Tuesday, July 1, 2008

Are you used to $4 a gallon gas yet?

Don't worry, you'll have plenty of time. I predict oil will never again go below $100 a barrel. 50/50 on whether it ever goes below $120 again.

It's no one's fault. The oil is running out, and it's not a surprise.

As I mentioned before, the Project for a New American Century and its white paper Rebuilding America's Defenses is a curse word for a lot of people inside and outside the GOP because the white paper is seen as the neocon blueprint that got us into the Iraq mess. Yes, Iraq is a mess, and we never should have invaded; but whether the PNAC paper was used as the justification or not, it has the math exactly right. The struggle for the world's remaining resources will only continue to intensify.

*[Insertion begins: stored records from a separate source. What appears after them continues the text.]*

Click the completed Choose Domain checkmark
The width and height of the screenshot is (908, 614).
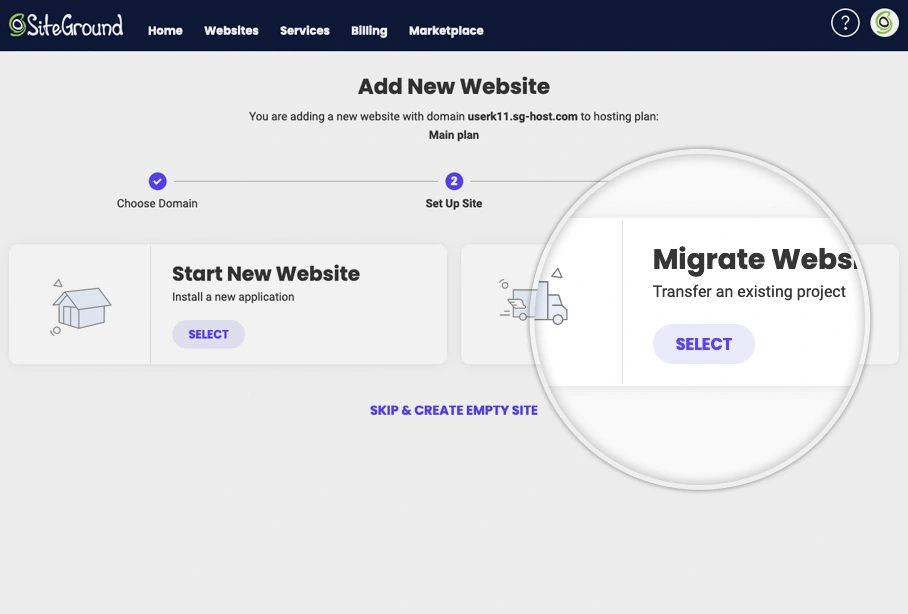(157, 181)
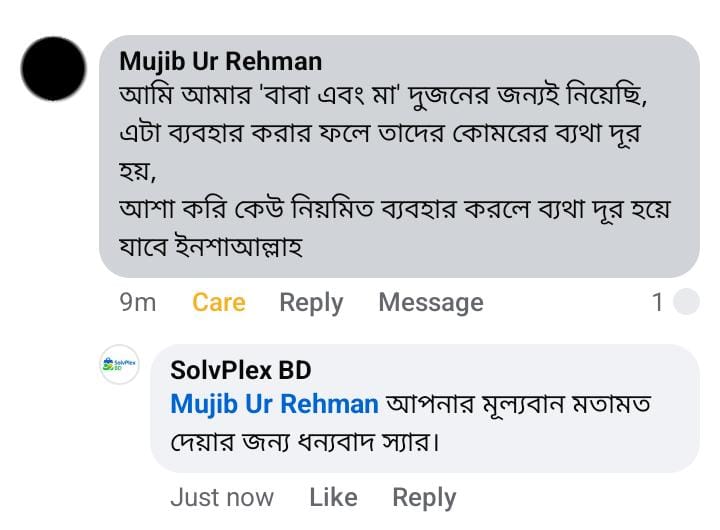This screenshot has width=720, height=530.
Task: Click the blue Mujib Ur Rehman mention
Action: coord(274,404)
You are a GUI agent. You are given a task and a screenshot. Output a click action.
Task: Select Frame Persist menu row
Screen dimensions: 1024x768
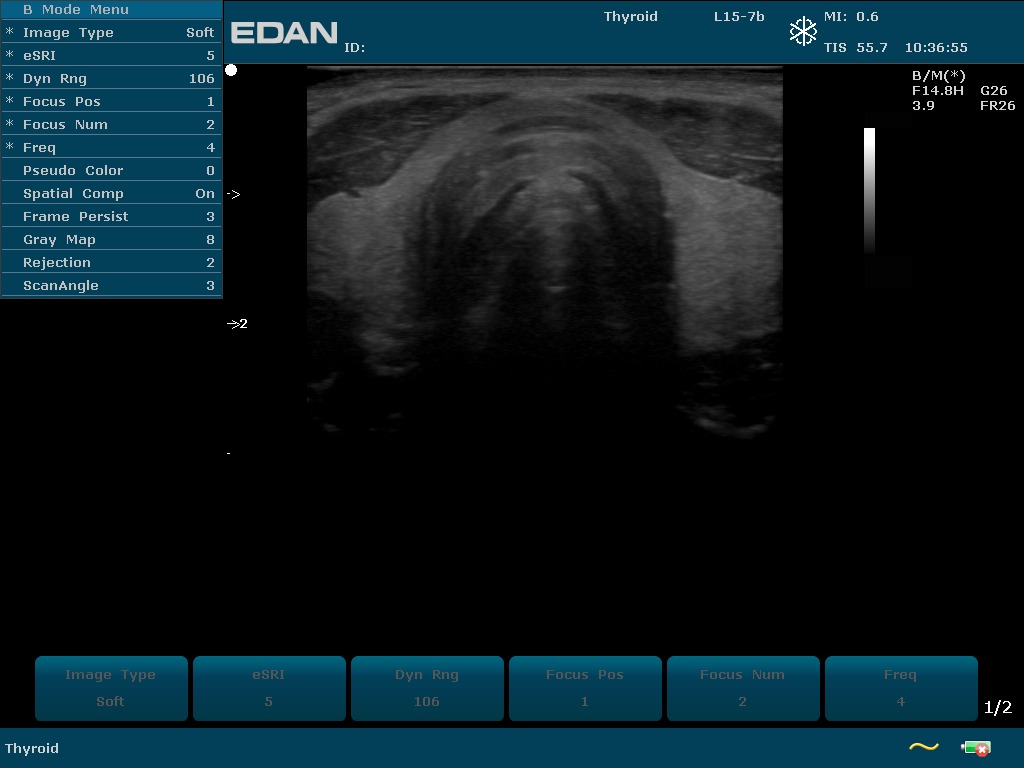pos(111,217)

Ironically, the invasion of Iraq has made this struggle even worse. And Iraq is only producing oil at about 2/3 its pre-invasion rate. If you smiled when we invaded and waited for the price at your local pump to drop in exchange for American lives, you should be feeling a little bit let down right now. I'm sure you know people who said this openly in March 2003, but of course no one was going to say it out loud on CNN. The problem is that oil doesn't just jump into barrels - you need non-bombed oil rigs manned by technically trained workers.

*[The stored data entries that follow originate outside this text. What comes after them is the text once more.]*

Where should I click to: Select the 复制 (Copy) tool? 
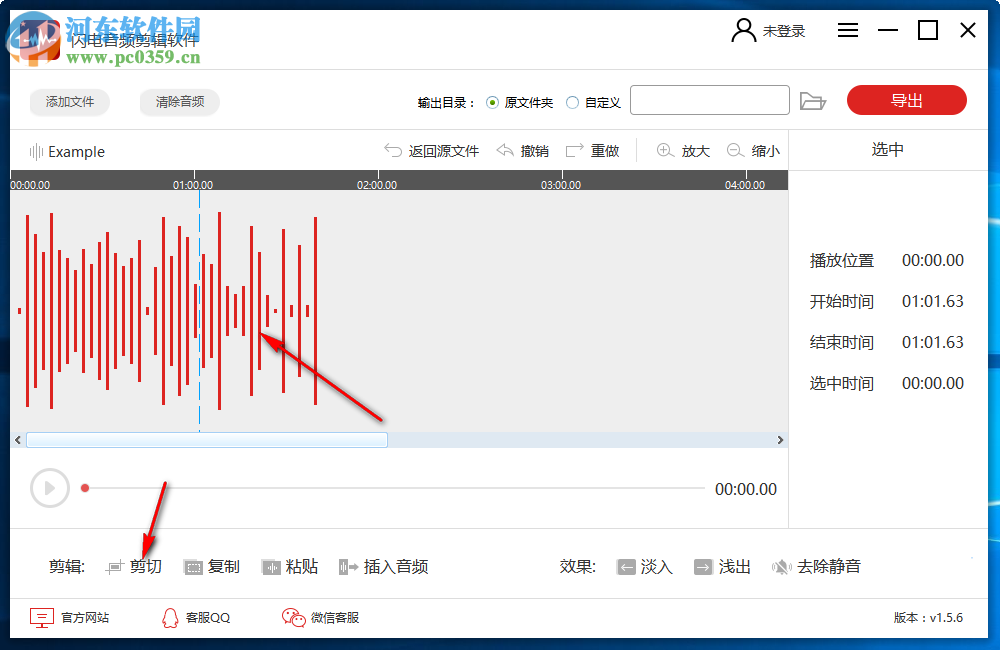(x=215, y=566)
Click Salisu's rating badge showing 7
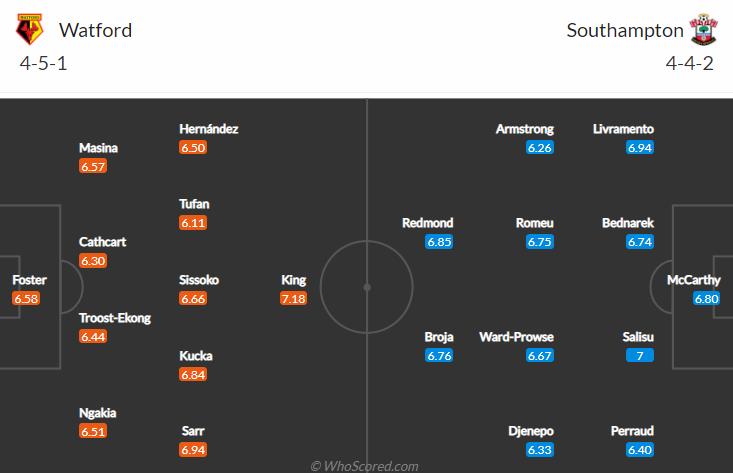The width and height of the screenshot is (733, 473). tap(639, 355)
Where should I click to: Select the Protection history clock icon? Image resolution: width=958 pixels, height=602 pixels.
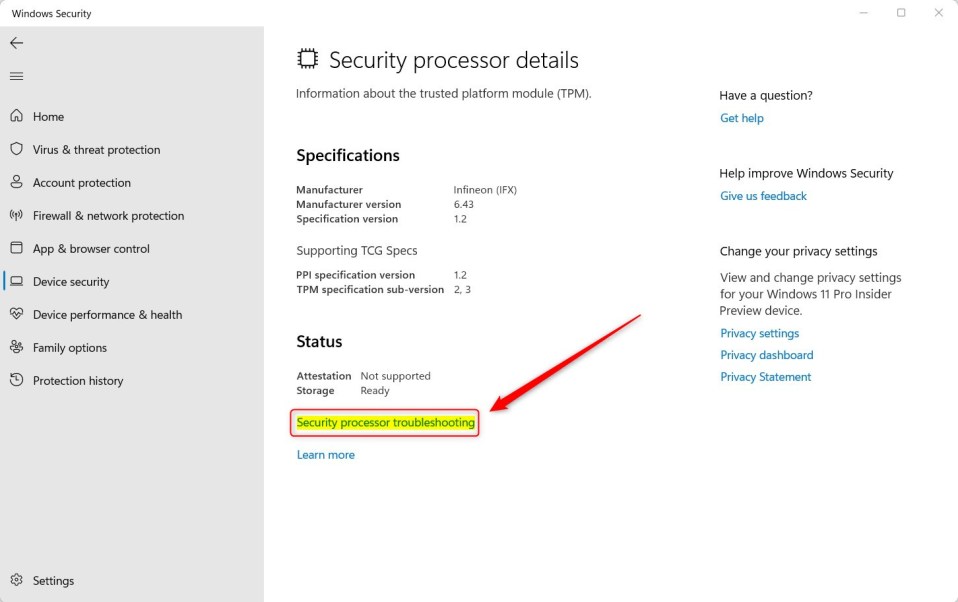[x=18, y=380]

But the US certainly isn't the only superpower in the world, and for some time I've been writing about China's neocolonial policies in Africa; they're interested not only in oil but in Africa's mineral wealth. China has seen how building transportation infrastructure is making client states of the poorer ASEAN countries, and they're doing the same thing all over Africa - even for regimes like Sudan, and Mauritania, where slavery was finally (nominally) outlawed in 1981. Given China's own human rights record and lack of transparency, it's not surprising that they're quite comfortable building infrastructure for the likes of Sudan and Zimbabwe.

But China and the U.S. are just two players, and the third of course is a Russia increasingly willing to discard any illusion of democracy or transparency. British Petroleum (BP) will not be the first multinational corporation to lose its operations in Russia to Putin-style governmental racketeering. And don't think that Russia doesn't know how to use its energy wealth as a massive bludgeon, especially over its neighbors. (I later added this link about similar encroachment on Exxon in Russia; click through also on their link about "resource nationalism".)

So what can we do? Besides pursuing a sensible multilateral foreign policy with the EU as allies rather than competitors, we can build more nuclear power plants - a position which fortunately is advocated by both major party presidential candidates. As McCain said, if even the French can manage it, why can't we? We need trains, and we need more electric road vehicles and agricultural equipment. At this stage they're the only realistic alternative to oil-powered transportation. Otherwise, we're exposing the US economy to the manipulations of Chinese colonialism and Russian gangsterism - and to the inevitable end of oil that will shake the world economy to the core, global warming or not.